One study also found that combining black beans and chickpeas with white rice can improve your body’s glycemic response. This translates to preventing those unwanted blood sugar spikes, making black beans a true diabetic-friendly superstar.
3. Chickpeas
Chickpeas, also known as garbanzo beans, are a nutritional powerhouse packed with benefits beyond their delicious taste.
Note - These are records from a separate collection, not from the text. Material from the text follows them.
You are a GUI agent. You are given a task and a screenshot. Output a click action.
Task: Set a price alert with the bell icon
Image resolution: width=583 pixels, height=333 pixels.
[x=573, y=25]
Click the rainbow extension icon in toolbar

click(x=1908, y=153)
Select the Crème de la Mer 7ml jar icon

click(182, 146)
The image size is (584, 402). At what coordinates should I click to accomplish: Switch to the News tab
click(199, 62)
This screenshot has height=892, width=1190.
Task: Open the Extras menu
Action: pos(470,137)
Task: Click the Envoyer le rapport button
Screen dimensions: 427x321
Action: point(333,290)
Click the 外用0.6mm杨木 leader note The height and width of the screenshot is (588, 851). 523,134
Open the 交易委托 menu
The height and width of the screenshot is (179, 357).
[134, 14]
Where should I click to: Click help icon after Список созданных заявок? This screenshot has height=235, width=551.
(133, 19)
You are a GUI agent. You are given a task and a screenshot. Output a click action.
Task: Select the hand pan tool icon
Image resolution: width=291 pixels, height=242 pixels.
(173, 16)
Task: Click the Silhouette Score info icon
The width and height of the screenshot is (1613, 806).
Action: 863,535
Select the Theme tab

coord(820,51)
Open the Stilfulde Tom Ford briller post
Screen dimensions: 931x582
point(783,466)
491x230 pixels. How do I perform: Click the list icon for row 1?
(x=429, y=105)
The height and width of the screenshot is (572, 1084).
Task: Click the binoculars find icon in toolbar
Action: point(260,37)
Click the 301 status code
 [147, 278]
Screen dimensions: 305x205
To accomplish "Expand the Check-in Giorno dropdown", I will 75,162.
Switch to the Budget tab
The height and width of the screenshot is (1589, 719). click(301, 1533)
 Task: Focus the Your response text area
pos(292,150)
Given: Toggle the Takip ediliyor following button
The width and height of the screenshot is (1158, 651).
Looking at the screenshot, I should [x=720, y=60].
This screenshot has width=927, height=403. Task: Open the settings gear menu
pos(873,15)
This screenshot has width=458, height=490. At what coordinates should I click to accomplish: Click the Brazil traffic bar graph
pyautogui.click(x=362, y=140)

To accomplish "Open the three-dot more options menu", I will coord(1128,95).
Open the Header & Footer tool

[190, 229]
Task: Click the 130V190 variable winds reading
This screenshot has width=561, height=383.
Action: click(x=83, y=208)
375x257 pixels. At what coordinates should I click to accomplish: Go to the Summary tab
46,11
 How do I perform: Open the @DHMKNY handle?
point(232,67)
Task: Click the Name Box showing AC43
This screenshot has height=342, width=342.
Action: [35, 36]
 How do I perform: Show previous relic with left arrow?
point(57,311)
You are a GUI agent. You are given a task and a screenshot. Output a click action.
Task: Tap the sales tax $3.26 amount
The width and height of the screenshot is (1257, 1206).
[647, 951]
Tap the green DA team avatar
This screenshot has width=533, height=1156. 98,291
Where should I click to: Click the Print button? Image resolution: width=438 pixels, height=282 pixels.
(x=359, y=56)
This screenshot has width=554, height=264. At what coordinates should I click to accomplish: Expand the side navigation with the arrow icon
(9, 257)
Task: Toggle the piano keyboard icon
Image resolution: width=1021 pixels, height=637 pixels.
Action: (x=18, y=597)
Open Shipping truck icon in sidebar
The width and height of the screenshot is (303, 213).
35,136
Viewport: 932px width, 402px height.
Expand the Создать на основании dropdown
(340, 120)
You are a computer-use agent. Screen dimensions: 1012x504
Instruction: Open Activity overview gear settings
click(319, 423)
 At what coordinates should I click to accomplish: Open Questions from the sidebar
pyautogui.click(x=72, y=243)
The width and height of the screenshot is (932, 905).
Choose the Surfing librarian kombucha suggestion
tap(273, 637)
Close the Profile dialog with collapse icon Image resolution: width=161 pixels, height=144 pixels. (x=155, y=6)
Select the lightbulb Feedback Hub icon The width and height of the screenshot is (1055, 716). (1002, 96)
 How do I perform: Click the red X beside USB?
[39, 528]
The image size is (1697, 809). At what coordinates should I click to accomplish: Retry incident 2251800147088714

First and foremost, chickpeas are a fantastic source of both protein and fiber. Just a half-cup serving boasts 7 grams of protein and 6 grams of fiber, making them incredibly filling. This translates to better appetite control, aiding in weight management, and promoting healthy digestion. Research published in the journal Nutrients reveals an even more extensive list of health benefits associated with chickpeas. Regular chickpea consumption is linked to increased intake of essential vitamins and minerals, including vitamins E, A, and C, folate, magnesium, iron, and healthy fats. Incorporating chickpeas into your diet can positively impact weight management, and blood sugar regulation, and even potentially reduce risk factors associated with heart disease.
4. Soybeans
You might be surprised to learn that you’ve likely consumed soybeans without even realizing it! Popular foods like tofu, tempeh, miso, soy sauce, and even soy milk all have soybeans as their hidden heroes. Soybeans are not only a great source of protein, fiber, and healthy fats, but also boast essential nutrients like calcium, potassium, iron, and selenium.
They’re a complete protein. This means they contain all nine essential amino acids, which your body needs but cannot produce itself. So, by incorporating soybeans into your diet, you’re ensuring your body gets the building blocks it needs to thrive.
Soybeans are a valuable solution for plant-based diets, providing essential, complete protein.
Beyond offering complete protein, research published in Nutrients even suggests that soy consumption might help lessen the risk of chronic diseases like heart disease, breast cancer, and prostate cancer. They not only contribute essential, complete protein but might also offer additional health advantages.
In simpler terms, these are some of the healthiest beans you can enjoy. Incorporating these types of beans into your plant-based diet doesn’t just ensure you get enough complete protein; it will also contribute to overall health and wellness by potentially reducing the risk of various diseases.